Student: Dead silence
Me: Oh I see you’re stuck. Go ahead and try the first sound.
Me: Good first sound. Why don’t you try to read to the end of the sentence to see if you figure out the entire word.
Student: (sometimes a student can use context clues to figure it out)… (Student goes back to the word) … ssss
Me: Ok. Look at the first two letters and cover the rest of the word with your finger. What sound do those two letters make?
Me: Good job. Now cover up those two letters. Let’s look at the rest of the word. Can you try this part?
Student: rrr aa mm
Me: Ok you got the first and last sound. Now let’s look at the e and a. Those letters go together. Do you know the rule of two vowels side by side?
Student: Well, umm… no.
Me: Ok. Most of the time when two vowels go walking the first letter does the talking. In other words the first vowels makes the sound. So let’s try it with these vowels. What sound do both of those vowels make together?
Student: Oh .. eee.
Me: Yes.. good! Now what’s the last sound?
Me: Take your finger off the first two letters and try to put it all together.
Student: … sssttt.rrr eee mm
Me: Good. Say it again.
Me: Now say it fast.
Student: Stream. OH!
Yeah … that’s just one example. Sometimes researchers caution against using the ‘two vowels walking rule’ because there are exceptions. There will be exceptions to any phonics rule . . . so, I try to find phonics rules that are accurate for at least 75% of all words.

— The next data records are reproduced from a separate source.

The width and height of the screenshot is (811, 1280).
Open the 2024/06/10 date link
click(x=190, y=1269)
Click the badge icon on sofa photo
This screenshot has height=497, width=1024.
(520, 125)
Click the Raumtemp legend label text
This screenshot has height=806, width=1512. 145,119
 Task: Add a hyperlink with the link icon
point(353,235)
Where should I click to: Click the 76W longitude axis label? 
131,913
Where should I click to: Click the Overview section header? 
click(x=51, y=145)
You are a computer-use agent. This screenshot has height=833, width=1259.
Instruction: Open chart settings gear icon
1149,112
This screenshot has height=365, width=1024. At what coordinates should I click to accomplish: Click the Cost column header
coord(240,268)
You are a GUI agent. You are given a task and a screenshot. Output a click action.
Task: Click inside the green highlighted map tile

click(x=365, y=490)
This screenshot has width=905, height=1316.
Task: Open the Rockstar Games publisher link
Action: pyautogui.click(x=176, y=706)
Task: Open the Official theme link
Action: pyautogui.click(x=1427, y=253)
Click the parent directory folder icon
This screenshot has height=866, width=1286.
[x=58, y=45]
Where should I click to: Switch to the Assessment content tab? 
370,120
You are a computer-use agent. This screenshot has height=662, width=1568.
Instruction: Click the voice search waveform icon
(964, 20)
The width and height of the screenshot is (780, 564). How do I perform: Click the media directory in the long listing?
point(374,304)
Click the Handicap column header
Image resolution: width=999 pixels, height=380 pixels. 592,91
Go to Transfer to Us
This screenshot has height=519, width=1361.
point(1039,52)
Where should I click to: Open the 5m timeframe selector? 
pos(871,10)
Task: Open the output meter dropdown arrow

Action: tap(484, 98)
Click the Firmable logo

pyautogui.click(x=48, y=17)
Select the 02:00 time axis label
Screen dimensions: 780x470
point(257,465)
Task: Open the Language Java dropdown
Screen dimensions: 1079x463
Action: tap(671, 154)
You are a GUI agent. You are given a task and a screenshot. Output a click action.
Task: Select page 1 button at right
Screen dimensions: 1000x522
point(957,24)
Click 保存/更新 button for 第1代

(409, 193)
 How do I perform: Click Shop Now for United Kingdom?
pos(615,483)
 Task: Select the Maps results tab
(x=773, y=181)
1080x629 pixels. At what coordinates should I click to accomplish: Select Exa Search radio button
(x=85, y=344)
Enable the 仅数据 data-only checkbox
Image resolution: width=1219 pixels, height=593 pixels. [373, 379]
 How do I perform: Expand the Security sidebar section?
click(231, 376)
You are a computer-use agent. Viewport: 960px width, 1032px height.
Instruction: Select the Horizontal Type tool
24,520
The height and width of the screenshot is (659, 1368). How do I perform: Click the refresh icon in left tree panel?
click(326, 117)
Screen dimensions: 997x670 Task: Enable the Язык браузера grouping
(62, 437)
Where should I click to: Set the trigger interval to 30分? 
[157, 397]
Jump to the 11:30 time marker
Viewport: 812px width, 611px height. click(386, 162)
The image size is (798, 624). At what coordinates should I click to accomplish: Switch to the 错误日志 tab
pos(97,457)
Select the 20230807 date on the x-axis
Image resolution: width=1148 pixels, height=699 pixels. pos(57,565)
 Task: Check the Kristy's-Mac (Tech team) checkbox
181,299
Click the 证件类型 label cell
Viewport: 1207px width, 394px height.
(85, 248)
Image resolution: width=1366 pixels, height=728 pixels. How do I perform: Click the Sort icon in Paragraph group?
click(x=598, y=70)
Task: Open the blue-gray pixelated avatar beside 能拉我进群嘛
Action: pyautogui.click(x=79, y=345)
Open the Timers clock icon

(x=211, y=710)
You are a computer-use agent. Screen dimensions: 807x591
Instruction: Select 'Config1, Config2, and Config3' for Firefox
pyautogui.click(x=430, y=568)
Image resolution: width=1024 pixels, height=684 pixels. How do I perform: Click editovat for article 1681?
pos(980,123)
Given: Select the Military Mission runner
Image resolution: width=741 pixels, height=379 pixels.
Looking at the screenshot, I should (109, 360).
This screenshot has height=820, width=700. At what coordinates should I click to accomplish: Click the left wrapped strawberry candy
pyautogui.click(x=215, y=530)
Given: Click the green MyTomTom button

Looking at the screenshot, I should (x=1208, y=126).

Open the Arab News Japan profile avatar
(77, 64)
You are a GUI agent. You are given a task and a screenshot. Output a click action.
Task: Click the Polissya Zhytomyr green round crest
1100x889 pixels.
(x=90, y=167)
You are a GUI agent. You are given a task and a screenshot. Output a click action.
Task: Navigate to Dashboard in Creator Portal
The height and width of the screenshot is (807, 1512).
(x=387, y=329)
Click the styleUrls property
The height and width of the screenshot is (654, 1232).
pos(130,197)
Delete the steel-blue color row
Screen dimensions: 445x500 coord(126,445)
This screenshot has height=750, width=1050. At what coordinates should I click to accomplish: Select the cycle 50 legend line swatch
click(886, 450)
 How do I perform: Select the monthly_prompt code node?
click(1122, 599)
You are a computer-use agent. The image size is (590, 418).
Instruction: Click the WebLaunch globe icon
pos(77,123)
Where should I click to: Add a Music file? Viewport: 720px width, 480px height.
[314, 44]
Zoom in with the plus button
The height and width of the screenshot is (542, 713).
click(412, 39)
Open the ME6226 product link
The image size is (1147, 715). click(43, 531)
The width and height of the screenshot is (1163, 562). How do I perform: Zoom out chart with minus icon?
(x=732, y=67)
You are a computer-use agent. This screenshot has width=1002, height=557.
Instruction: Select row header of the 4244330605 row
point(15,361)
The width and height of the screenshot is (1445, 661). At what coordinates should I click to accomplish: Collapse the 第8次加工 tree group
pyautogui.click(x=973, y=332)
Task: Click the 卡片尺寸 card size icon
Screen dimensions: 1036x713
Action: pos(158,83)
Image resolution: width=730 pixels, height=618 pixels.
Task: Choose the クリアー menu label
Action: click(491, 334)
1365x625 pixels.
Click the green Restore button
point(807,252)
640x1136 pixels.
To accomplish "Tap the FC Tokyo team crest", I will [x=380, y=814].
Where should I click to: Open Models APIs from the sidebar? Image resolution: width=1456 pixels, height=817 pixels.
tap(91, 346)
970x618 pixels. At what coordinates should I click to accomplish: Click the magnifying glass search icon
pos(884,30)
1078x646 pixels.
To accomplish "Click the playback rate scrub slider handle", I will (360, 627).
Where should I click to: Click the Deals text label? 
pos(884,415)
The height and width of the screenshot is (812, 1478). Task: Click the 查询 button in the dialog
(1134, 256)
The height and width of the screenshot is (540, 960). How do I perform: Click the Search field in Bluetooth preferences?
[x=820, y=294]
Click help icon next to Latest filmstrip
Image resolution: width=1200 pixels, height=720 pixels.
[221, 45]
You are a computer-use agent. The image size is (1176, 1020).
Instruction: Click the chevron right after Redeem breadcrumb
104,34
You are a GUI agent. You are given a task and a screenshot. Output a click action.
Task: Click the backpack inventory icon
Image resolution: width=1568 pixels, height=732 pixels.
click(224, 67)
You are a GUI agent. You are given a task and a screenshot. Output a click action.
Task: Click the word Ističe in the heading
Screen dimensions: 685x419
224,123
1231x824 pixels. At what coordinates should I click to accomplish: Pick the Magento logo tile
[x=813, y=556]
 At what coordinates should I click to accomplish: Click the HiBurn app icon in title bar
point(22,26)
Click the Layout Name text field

I suggest reading Self-Paced Phonics, A Text for Educators, by Roger S. Dow and G. Thomas Baer. This thin, but technically rich text gives you a crash course in phonics and provides you with sound teaching strategies as well. The book has one section that delineates phonics generalizations showing you the percentage of utility–meaning how many words the rule can be applied to. Very useful!
The previous conversation is an example of either a student who has not been taught phonics rules or decoding strategies, or a dyslexic student who can’t break the code and needs repetition of rules and decoding strategies.
Notice what I did not do:
- Say the word for him. No strategies are being learned if you are impatient and don’t work through the word with a child.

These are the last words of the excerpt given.